Thursday, September 4, 2014

Decorating with Tansu Chests

I'm on the market for an interesting entry-way piece of furniture, and of course I have no intention of buying new so I'm relying solely on Craigslist to find the perfect item.  This is the only way that I house shop, basically.  Lately I am really into Tansu chests, and am just waiting for the perfect piece to appear online to commit to at this point.  You can find asian-inspired Tansu chests in a variety of colors and shapes, but the key feature is the hardware.  The more the merrier.  In some of these pieces every drawer seems to have a lock and bracket.  The whole point of antiques is letting your furniture tell a story, and with that much hardware on one chest there are a ton of stories to be told.


Sure this is a hotel bathroom, but you could recreate this on a small scale in a powder room via
Incredible hardware details.  I am just blown away by how intricate these are via

I wish I had never seen this because now any Tansu chest I find will be unable to live up to glory that is this red perfection via 

Items up for consideration?  I have found a few options on my internet exploration that are possibilities, but I just can't seem to take the plunge yet.  Holding out for "the one" right now, but I am sorely tempted by my local options.

Tansu Chest featured on One King's Lane (but event has since ended).  

Craigslist find.  I'm just not sure about the burled wood pattern -- it almost looks like this is not real wood so I would have to check these out in person.  

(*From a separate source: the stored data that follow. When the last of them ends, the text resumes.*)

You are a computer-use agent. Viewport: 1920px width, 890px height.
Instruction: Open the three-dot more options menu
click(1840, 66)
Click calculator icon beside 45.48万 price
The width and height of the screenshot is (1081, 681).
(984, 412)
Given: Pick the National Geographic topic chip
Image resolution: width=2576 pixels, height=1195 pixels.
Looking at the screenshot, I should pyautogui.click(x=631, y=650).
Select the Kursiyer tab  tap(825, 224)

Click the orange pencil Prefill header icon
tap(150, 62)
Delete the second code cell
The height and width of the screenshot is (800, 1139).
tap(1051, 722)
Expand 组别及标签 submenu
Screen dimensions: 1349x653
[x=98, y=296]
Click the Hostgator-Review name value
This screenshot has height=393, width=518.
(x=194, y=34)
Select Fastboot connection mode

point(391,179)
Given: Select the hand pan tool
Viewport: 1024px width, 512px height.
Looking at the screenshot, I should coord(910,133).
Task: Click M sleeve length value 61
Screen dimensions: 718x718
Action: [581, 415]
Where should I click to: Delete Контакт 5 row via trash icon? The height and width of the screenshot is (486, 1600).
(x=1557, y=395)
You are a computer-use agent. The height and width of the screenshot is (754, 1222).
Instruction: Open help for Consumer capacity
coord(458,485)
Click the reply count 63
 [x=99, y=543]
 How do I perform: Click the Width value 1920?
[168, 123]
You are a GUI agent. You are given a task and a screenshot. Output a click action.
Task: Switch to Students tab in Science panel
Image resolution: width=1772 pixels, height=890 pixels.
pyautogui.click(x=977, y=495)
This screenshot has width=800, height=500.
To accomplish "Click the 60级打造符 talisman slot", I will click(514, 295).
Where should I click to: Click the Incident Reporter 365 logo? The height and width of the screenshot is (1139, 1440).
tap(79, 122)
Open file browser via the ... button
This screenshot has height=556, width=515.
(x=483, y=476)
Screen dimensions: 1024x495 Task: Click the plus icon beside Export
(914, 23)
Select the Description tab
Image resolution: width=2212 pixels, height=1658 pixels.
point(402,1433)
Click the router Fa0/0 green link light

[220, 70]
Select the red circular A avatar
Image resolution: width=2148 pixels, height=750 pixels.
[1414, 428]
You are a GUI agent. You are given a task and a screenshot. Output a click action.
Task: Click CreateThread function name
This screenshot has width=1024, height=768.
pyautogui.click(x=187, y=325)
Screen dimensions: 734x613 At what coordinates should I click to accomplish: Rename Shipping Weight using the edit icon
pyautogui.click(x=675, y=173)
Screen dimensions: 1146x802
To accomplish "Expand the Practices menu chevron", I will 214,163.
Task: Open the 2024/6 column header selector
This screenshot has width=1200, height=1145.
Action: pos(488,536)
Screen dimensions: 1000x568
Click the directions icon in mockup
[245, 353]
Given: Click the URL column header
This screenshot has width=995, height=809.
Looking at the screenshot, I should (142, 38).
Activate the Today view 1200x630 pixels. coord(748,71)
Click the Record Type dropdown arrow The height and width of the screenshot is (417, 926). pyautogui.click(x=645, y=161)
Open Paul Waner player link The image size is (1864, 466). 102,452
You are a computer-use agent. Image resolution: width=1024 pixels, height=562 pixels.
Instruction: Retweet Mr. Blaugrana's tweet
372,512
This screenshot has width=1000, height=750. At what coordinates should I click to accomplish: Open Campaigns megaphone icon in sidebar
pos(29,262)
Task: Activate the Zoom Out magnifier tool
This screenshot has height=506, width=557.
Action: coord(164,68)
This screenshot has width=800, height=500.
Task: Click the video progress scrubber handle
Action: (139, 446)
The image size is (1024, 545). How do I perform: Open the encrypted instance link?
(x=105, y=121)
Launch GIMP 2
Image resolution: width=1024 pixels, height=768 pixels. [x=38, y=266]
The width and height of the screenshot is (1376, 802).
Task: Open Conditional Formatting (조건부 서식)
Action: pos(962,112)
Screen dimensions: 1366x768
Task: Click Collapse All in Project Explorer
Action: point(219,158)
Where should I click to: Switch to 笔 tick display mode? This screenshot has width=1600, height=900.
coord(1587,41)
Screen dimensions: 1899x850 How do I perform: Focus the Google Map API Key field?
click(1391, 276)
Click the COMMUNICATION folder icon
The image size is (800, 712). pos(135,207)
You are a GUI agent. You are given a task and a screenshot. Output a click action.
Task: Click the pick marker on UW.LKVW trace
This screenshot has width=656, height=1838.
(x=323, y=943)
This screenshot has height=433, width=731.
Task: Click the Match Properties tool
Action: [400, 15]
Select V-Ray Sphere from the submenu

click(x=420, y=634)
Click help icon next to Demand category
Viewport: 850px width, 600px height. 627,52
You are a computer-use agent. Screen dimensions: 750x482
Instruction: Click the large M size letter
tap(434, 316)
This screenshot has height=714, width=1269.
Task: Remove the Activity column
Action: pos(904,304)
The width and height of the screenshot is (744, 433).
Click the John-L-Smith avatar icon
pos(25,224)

So this isn't exactly a Tansu chest, but I am also quite smitten with this Craigslist find. I just can't quite stomach the $450 price tag.  I am a real cheapskate sometimes.  Also, if you want me to buy this, please don't style it with white doilies and sad ceramic figurines.  It makes me question how cool and modern this buffet could be in my imagination.  Sometimes these Craigslist posters are just shooting themselves in the foot.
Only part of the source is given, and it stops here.